- Текст для чтения -
┌──
ВОЛШЕБНЫЕ СОЗВУЧИЯ

 

Воронежская поэзия последнего полувека содержит в себе имя, чье присутствие в литературе Черноземья повлияло на многие художественные пути. Речь идет о Михаиле Болгове, который известен также под творческим псевдонимом Компоэтор. В середине 1970-х годов он стал негласным вожаком молодых поэтов — участников литературного объединения при Воронежской организации Союза писателей. Густая, почти вулканическая образность его лирики и властность поэтической интонации обладали редким магнетизмом и неуловимо воздействовали на вполне самобытные поэтические опусы лирических соратников, оставляя в их текстах приметы болговского словоупотребления или же постановки голоса.

В те годы Компоэтор был безоговорочным приверженцем белого стиха и верлибра, который в его транскрипции обладал поэтической убедительностью редкой силы. Пружина той или иной лирической истории мастерски растягивалась автором до необходимой точки — и потом моментально «схлопывалась», сжималась в финале стихотворения, давая его эмоциональный итог и смысловую развязку поведанной истории. Как правило, эти стихи были отчетливо сюжетными, их действие происходило в отвлеченном метафорическом пространстве и к зримой действительности имело только ассоциативное отношение. Для поэзии подобное построение лирического рассказа вполне закономерно — образность жанра дает автору в этом смысле все возможные права. Здесь важно лишь одно: сюжет не должен уходить от действительности слишком далеко, дабы читатель-слушатель не утратил желание иметь дело с увлекательным и ярким материалом, но все-таки — отчасти непонятным, и потому — не близким. В последнем случае определяющую роль играет постановка голоса поэта — как звуковая, так и личностная.
└──
- Задание -
Под каким творческим псевдонимом известен Михаил Болгов, судя по тексту о воронежской поэзии?

- Записи -
┌──
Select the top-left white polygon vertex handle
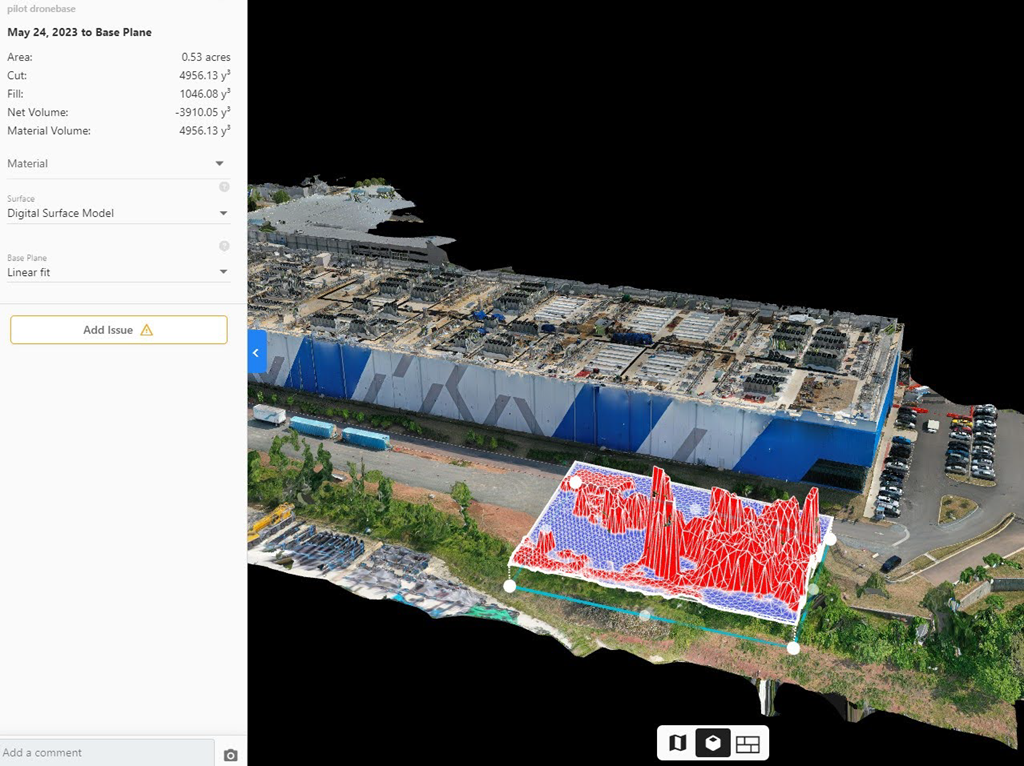The width and height of the screenshot is (1024, 766). 575,483
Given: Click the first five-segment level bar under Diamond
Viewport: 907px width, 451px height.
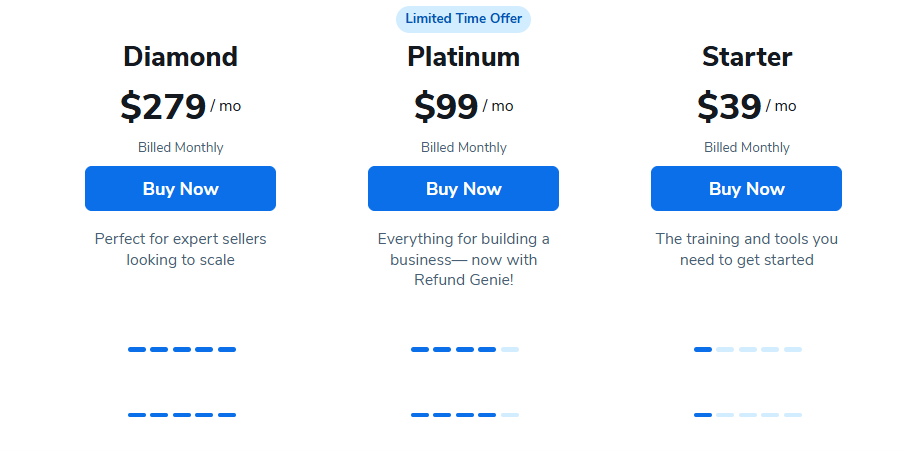Looking at the screenshot, I should point(182,349).
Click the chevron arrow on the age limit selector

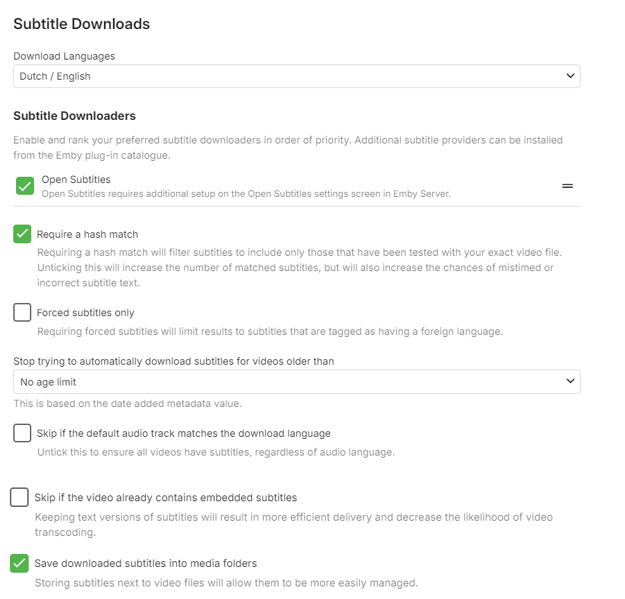[x=570, y=381]
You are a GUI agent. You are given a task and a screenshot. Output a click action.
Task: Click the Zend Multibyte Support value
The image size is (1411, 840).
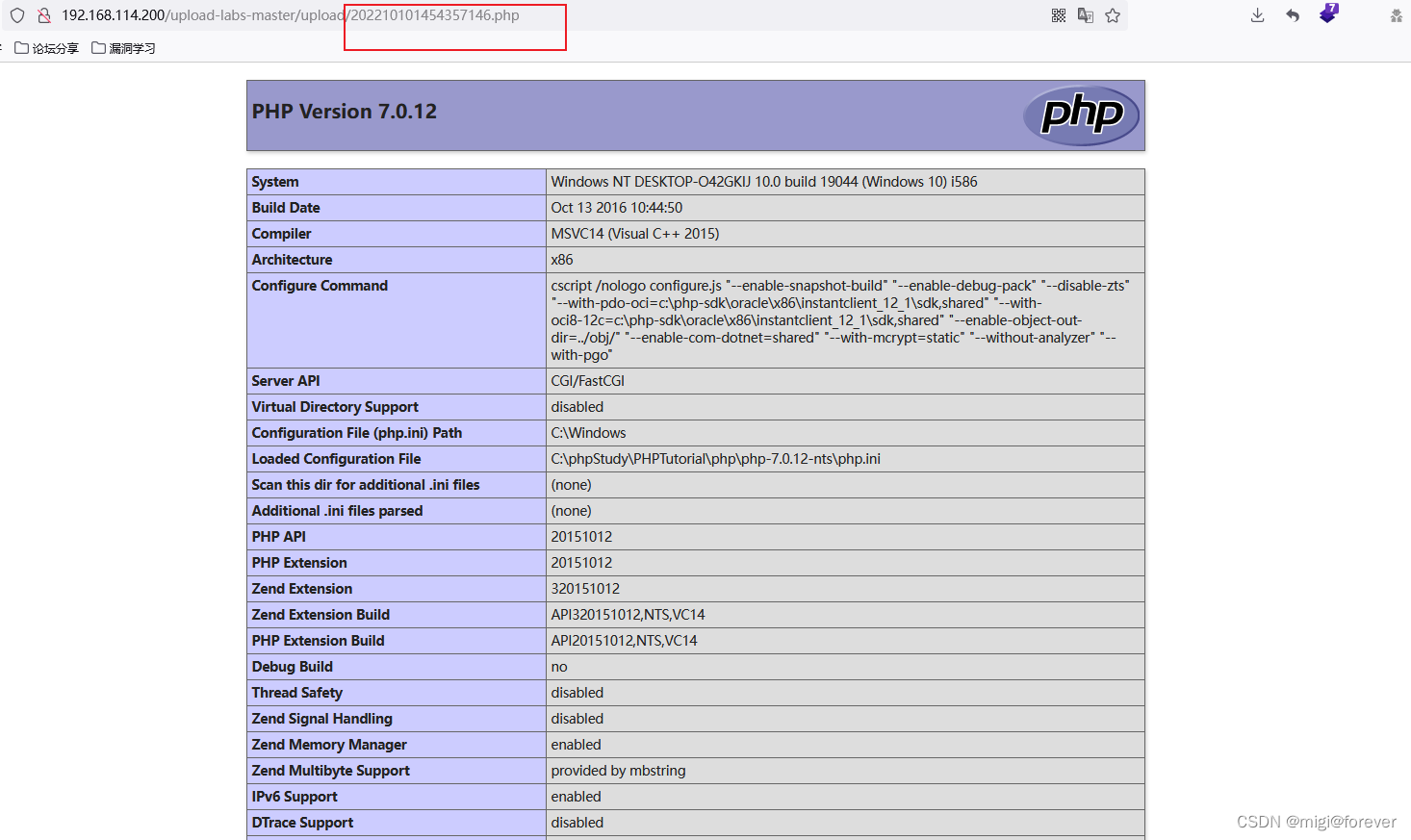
└──
- Решение ниже -
Компоэтор.